Safety of dose-reduced pemetrexed in patients with renal insufficiency.

作者信息

Hill Jordan, Vargo Craig, Smith Michael, Streeter Jessica, Carbone David P

机构信息

1 Department of Pharmacy at The James Cancer Hospital and Solove Research Institute at The Ohio State University, Columbus, USA.
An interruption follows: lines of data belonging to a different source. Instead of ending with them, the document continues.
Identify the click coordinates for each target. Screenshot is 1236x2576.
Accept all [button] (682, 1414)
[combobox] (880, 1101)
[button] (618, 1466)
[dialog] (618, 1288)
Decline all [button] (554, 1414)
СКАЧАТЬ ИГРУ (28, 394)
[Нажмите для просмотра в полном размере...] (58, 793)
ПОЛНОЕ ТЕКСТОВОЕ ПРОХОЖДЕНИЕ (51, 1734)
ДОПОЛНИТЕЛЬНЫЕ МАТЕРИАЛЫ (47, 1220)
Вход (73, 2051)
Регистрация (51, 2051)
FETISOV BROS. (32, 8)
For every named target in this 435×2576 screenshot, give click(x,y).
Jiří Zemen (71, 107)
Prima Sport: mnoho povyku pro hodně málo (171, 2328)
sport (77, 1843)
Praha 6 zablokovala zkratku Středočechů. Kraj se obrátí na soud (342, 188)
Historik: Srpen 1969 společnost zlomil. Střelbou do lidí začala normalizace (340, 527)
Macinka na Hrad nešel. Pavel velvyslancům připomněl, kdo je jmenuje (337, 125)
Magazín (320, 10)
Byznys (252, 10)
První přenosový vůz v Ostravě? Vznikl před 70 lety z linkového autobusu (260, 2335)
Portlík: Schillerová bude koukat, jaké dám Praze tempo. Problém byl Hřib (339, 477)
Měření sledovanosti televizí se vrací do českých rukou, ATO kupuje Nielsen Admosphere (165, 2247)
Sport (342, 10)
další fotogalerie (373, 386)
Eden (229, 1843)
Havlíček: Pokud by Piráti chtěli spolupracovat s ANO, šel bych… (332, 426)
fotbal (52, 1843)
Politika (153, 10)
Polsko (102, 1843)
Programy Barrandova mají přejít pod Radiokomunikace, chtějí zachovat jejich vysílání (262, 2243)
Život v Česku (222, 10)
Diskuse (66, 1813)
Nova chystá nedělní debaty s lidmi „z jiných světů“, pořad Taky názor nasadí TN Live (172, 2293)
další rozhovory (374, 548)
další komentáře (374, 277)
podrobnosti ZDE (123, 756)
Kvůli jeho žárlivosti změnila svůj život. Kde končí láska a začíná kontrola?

2 Department of Pharmacy, West Virginia University Medicine, Morgantown, USA.

出版信息

J Oncol Pharm Pract. 2019 Jul;25(5):1125-1129. doi: 10.1177/1078155218780507. Epub 2018 Jun 5.

Abstract

PURPOSE

Pemetrexed has been shown to be effective in the treatment of advanced and metastatic nonsquamous nonsmall cell lung cancer. In this population, renal insufficiency is common; however, pemetrexed is not recommended in patients with a creatinine clearance (CrCl) < 45 ml/min due to increased myelosuppression reported in phase I trials. The primary objective of this study is to determine the safety of dose-reduced pemetrexed in patients with a CrCl < 45 ml/min.

METHODS

This is a retrospective case series describing the incidence of grade 3 or higher toxicity in patients with CrCl < 45 ml/min treated with dose-reduced pemetrexed at The James Cancer Hospital and Solove Research Institute at The Ohio State University.

RESULTS

A total of eighteen patients were included. Seven (39%) patients experienced a grade ≥ 3 toxicity. Only 18% of administrations led to a grade ≥ 3 toxicity. Four (22%) patients had grade ≥ 3 hematologic toxicity; three of which were receiving concomitant platinum agents. The fourth patient had a CrCl < 30 ml/min. No patients receiving single-agent pemetrexed with a CrCl > 30 ml/min experienced grade ≥ 3 hematologic toxicity.

CONCLUSIONS

Dose-adjusted pemetrexed may be cautiously administered to patients with a CrCl between 30 and 45 ml/min. Extra caution is warranted in patients receiving concomitant chemotherapy with a platinum agent as well as those with a CrCl < 30 ml/min. Pemetrexed in combination with a platinum agent should not be routinely recommended for patients with a CrCl < 30 ml/min.

摘要

目的

培美曲塞已被证明对晚期和转移性非鳞状非小细胞肺癌有效。在这一人群中,肾功能不全很常见;然而,由于I期试验报告的骨髓抑制增加,肌酐清除率(CrCl)<45 ml/min的患者不建议使用培美曲塞。本研究的主要目的是确定在CrCl<45 ml/min的患者中降低剂量的培美曲塞的安全性。

方法

这是一项回顾性病例系列研究,描述了俄亥俄州立大学詹姆斯癌症医院和索洛维研究所对CrCl<45 ml/min的患者使用降低剂量的培美曲塞治疗后3级或更高毒性的发生率。

结果

共纳入18例患者。7例(39%)患者出现≥3级毒性。只有18%的给药导致≥3级毒性。4例(22%)患者出现≥3级血液学毒性;其中3例同时接受铂类药物治疗。第四例患者的CrCl<30 ml/min。没有CrCl>30 ml/min的接受单药培美曲塞治疗的患者出现≥3级血液学毒性。

结论

对于CrCl在30至45 ml/min之间的患者,可以谨慎给予剂量调整后的培美曲塞。对于同时接受铂类药物化疗的患者以及CrCl<30 ml/min的患者,需要格外谨慎。对于CrCl<30 ml/min的患者,不建议常规推荐培美曲塞联合铂类药物治疗。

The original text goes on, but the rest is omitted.